#### [Exercise requirements]
Set down exactly the lines running from the one with "Task: Click the" to the last line of the listing below, both included, and skip every picture.

#### [Extracted entries]

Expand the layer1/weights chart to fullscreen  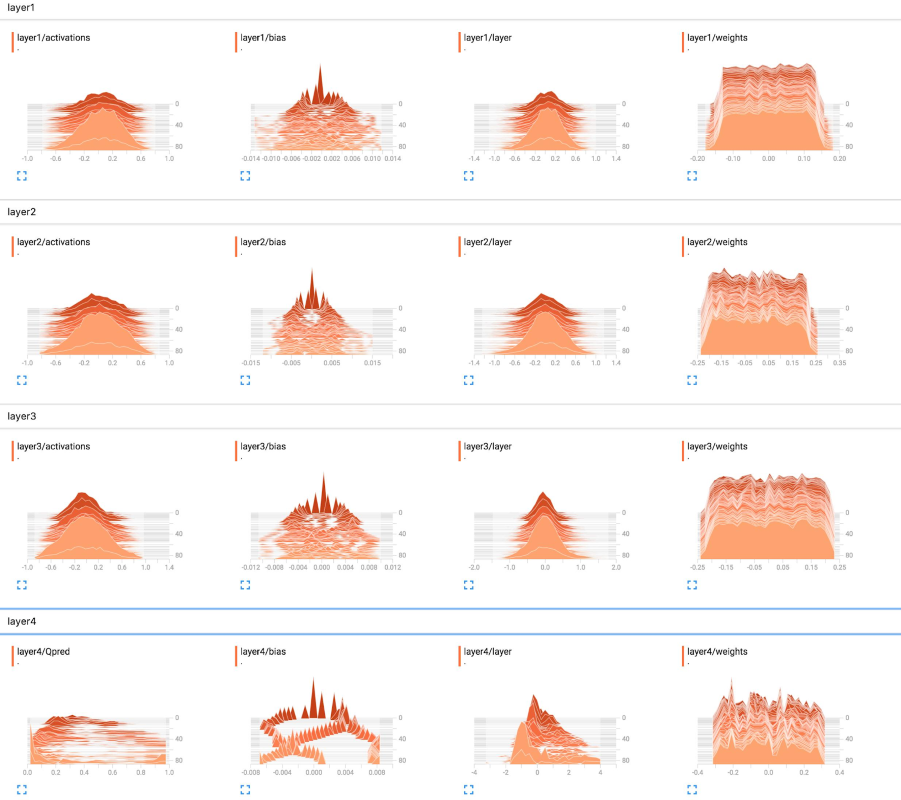point(691,175)
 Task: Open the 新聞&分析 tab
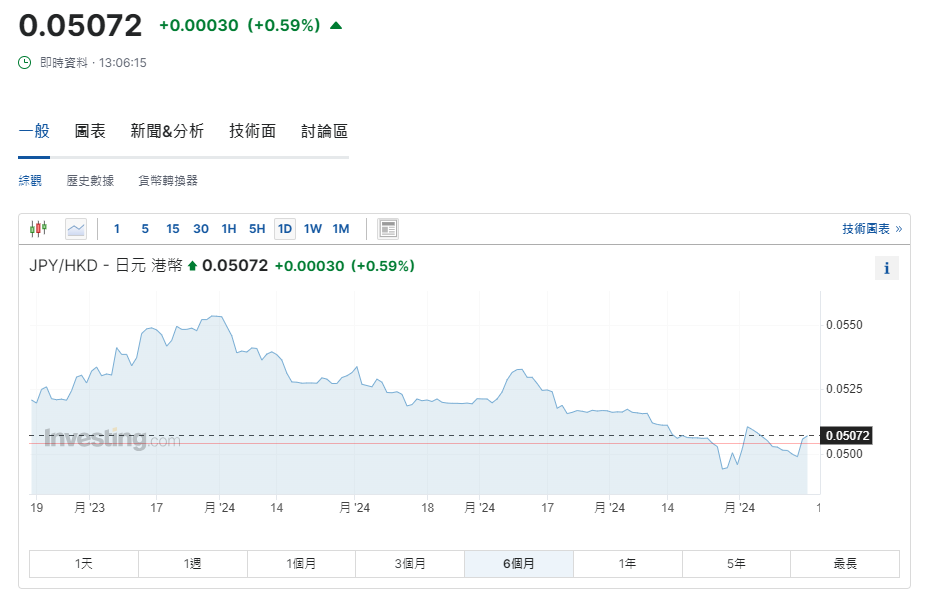click(167, 131)
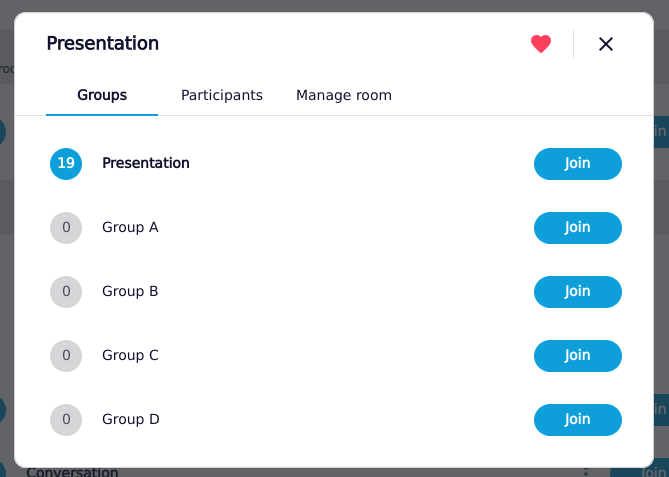
Task: Select the Group A label
Action: [130, 228]
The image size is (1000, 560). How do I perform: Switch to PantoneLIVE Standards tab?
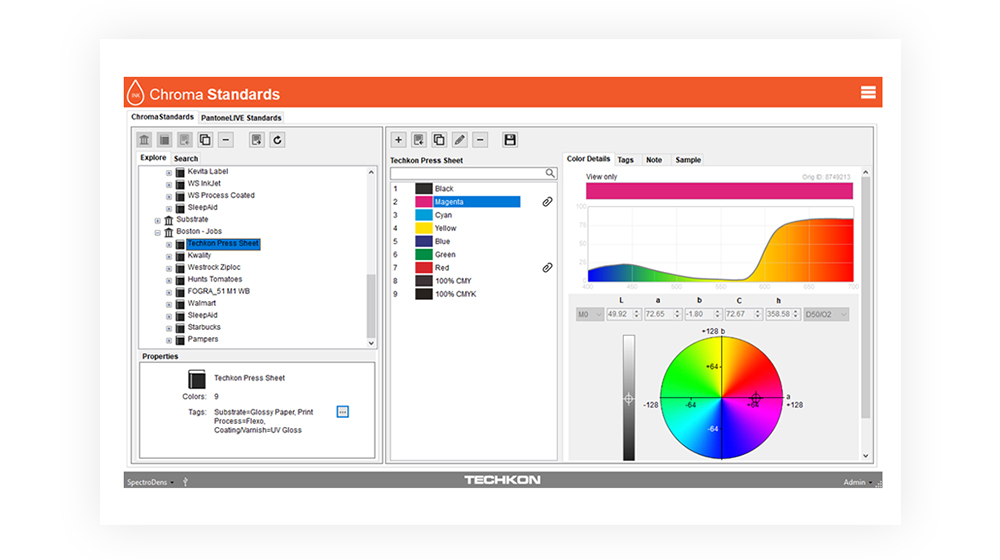coord(241,118)

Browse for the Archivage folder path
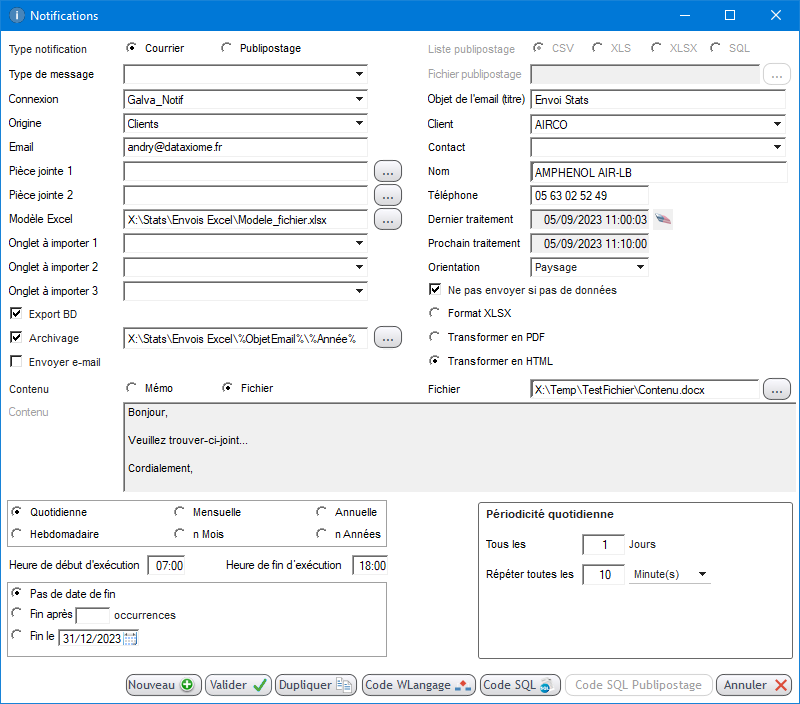pyautogui.click(x=388, y=338)
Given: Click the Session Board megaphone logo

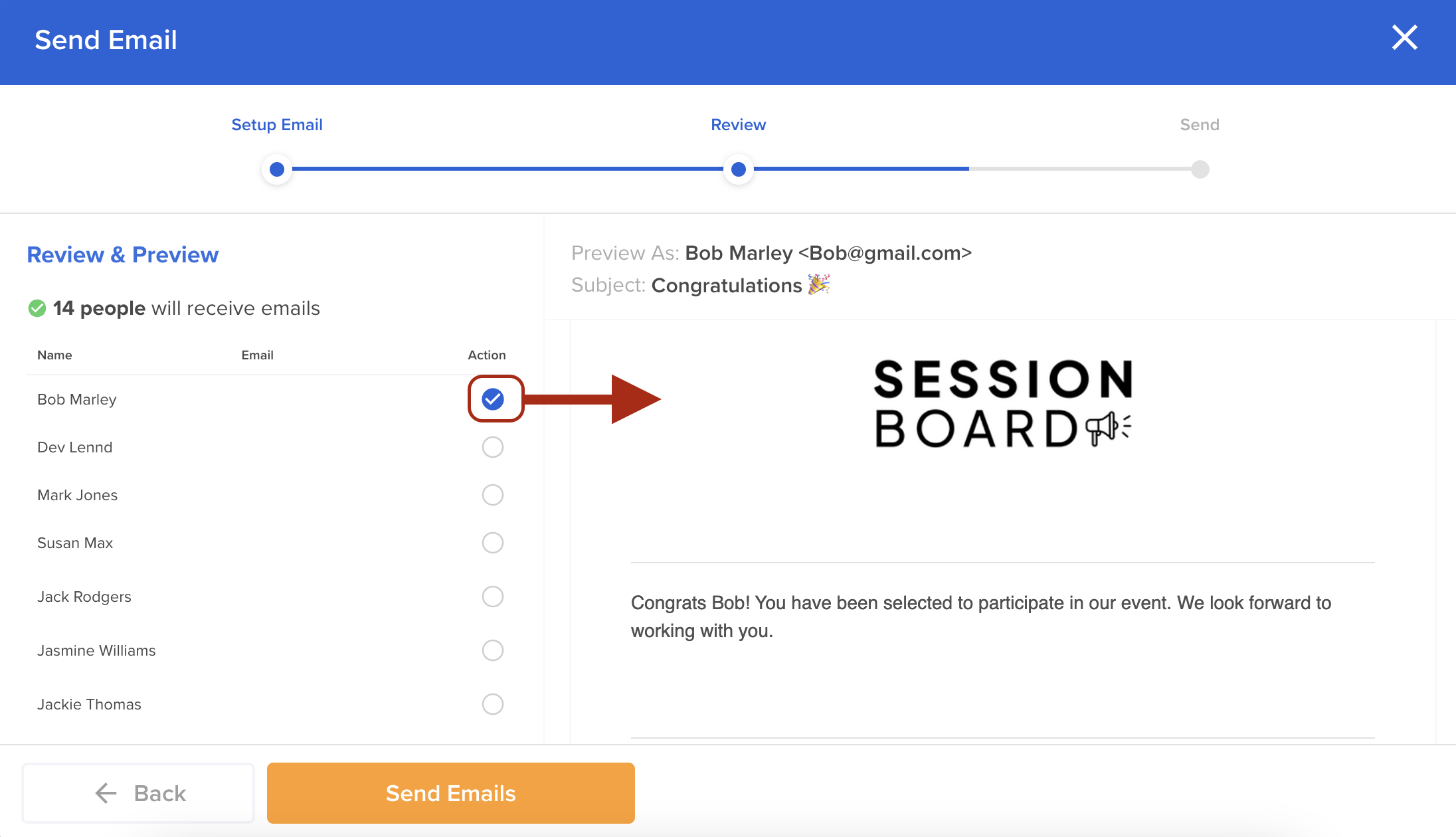Looking at the screenshot, I should (1003, 403).
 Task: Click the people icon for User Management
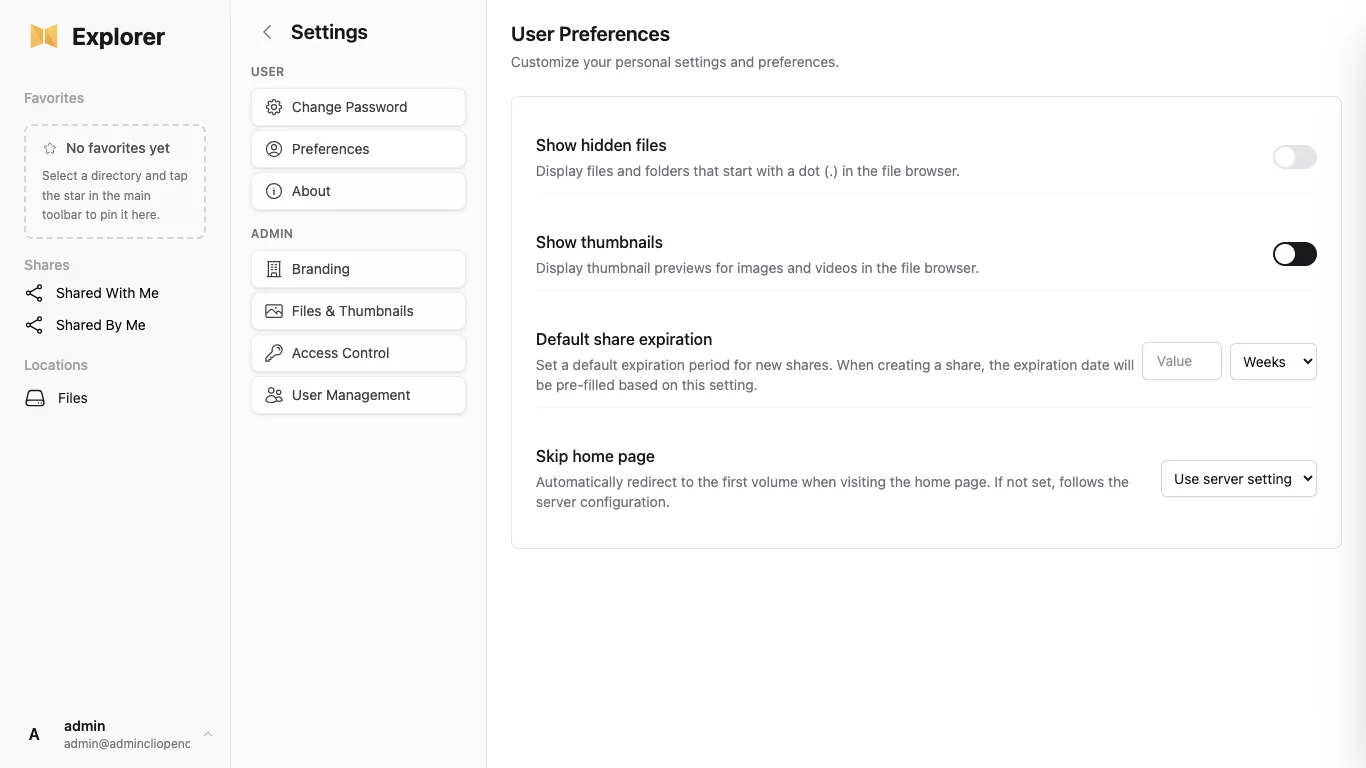(274, 395)
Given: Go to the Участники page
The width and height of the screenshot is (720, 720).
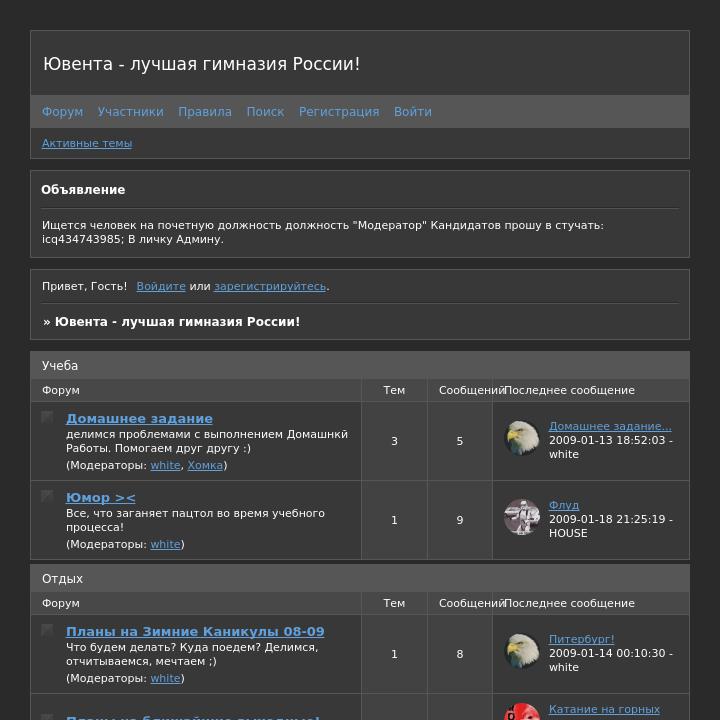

#### [Task solution]
 Task: Click the people icon for User Management
(274, 395)
Given: Go to the Участники page
The width and height of the screenshot is (720, 720).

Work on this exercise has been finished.